Concerned citizens crowd workshop on sewer overflow reduction alternatives
Winston Churchill once quipped that “Democracy is the worst form of government except for all those others that have been tried,” and nothing bears that out more than Seattle Public Utilities’ packed workshop at the Rainier Community Center last night, where angry citizens gathered to loudly voice their (sometimes ill-informed) concerns over the North Henderson Combined Sewer Overflow Reduction Project.
That’s right, over sixty citizens gathered on a Wednesday night to debate storm water overflow reduction alternatives, a heartening and surprising display of grassroots democracy in action. Unfortunately, a handful of attendees quickly disrupted the meeting out of misplaced fear that SPU was intent on seizing their private property (by far the least likely outcome of any project of this sort), and/or in staunch opposition to spending any rate payer dollars to reduce the 100 million gallons of raw sewage contaminated storm water Seattle dumps into its waterways every year. One woman even angrily stormed out of the meeting after being informed that yes, she would be required to pay for this citywide project whether she wanted to or not. Sigh.
I suppose it’s unfair to refer to these angry citizens as “teabaggers,” as I did in a tweet last night, for there didn’t seem to be anything organized or overtly political about their actions. But in their knee-jerk assumption that government was out to get them and their wallets, and in their willingness to disrupt the proceedings for everybody else, in the service of loudly voicing their own personal objections, they sure did appear to embody the spirit of the Tea Party movement.

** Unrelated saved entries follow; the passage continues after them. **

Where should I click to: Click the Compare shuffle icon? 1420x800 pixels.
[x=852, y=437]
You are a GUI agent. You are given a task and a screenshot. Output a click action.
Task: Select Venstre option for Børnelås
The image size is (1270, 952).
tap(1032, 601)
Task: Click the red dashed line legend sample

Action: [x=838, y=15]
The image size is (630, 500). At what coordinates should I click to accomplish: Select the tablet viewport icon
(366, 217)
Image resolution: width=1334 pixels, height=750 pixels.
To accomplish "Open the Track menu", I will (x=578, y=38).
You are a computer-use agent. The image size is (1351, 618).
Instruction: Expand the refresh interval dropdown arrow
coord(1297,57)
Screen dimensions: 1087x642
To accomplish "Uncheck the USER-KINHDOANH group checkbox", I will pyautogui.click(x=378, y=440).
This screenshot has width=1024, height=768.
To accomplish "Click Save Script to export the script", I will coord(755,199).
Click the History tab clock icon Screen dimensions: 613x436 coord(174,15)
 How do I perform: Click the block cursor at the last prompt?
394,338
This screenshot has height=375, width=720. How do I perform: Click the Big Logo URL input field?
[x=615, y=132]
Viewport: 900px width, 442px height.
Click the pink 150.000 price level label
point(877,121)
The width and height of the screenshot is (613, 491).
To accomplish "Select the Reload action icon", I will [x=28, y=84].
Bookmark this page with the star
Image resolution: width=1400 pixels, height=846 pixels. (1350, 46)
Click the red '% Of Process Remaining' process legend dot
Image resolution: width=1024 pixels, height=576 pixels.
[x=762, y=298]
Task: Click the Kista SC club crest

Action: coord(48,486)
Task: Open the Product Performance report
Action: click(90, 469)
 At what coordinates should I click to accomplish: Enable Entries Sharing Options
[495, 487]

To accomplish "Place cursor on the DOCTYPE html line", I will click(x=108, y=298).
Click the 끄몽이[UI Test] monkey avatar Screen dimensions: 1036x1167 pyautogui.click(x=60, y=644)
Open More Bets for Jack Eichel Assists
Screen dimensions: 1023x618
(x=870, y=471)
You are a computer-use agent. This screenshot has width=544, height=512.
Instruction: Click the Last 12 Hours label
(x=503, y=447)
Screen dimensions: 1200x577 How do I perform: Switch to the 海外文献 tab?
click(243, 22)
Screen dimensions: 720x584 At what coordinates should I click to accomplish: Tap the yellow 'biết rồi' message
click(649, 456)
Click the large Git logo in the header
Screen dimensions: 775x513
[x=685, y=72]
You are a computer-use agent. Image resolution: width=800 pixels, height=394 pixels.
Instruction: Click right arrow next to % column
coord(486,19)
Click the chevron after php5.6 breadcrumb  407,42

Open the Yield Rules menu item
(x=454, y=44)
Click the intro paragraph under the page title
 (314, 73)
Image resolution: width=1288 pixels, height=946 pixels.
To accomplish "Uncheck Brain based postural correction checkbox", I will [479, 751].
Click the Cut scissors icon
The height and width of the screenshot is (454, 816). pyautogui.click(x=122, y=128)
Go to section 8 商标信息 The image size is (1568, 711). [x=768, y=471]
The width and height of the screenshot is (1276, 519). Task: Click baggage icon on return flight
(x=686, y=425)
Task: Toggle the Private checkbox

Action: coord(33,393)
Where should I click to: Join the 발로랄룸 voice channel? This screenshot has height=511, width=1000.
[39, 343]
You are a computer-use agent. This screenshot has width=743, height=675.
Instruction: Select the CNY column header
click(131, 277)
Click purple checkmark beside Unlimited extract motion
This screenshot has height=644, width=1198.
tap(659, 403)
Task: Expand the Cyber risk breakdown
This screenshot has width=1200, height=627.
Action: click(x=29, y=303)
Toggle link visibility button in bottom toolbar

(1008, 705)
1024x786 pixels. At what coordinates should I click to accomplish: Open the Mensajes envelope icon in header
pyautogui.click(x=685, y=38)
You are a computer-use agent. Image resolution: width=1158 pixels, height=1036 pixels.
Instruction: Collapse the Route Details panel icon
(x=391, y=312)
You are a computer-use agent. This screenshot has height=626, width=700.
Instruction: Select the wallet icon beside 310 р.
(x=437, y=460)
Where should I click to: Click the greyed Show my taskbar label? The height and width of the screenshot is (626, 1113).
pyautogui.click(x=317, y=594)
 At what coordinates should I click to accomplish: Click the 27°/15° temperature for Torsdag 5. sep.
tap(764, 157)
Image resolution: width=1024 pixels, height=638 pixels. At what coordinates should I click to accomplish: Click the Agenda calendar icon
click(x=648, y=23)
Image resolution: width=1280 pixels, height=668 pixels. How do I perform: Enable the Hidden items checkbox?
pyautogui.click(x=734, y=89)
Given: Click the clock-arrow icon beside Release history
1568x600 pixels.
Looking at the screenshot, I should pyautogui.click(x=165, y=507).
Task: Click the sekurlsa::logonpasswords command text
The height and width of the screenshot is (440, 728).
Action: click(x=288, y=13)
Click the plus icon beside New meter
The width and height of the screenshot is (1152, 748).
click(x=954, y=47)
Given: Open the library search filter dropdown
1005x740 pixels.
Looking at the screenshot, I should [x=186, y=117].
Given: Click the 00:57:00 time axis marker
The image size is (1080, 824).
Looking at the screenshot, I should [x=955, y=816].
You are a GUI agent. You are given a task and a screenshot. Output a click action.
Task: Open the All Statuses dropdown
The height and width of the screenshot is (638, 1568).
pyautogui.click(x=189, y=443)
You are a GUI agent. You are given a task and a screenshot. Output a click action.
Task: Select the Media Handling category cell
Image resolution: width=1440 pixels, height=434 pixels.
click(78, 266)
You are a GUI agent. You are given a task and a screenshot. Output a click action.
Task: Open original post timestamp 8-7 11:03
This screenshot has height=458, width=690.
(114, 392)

And, just like the teabaggers, they didn’t seem to want to let any facts get in the way of their outrage. This was the fourth such meeting with SPU I’ve attended in my efforts to help safeguard the interests of tiny Martha Washington Park, and it was more than a little frustrating to waste so much of my time on some angry newcomer yelling about tunneling and soil conditions, when by this point in the process it is already clear that the preferred alternative for North Henderson is unlikely to include any tunnels at all. As for that angry woman and the others who objected that Lake Washington was already “clean enough,” had they bothered to listen to what the SPU reps were telling them, they might have understood that yes, their objections were being heard… but they were objecting to the wrong people. SPU didn’t establish the policy to reduce storm water overflow to one event per year per outlet—the EPA and the state legislature did—and SPU must meet this mandate or risk legal and financial consequences.
I guess the point is, democracy is hard. It’s complicated. It’s messy. It’s inefficient… perhaps, especially at the community level. But it becomes nearly impossible when citizens enter it so profoundly skeptical and distrustful of the democratic process itself.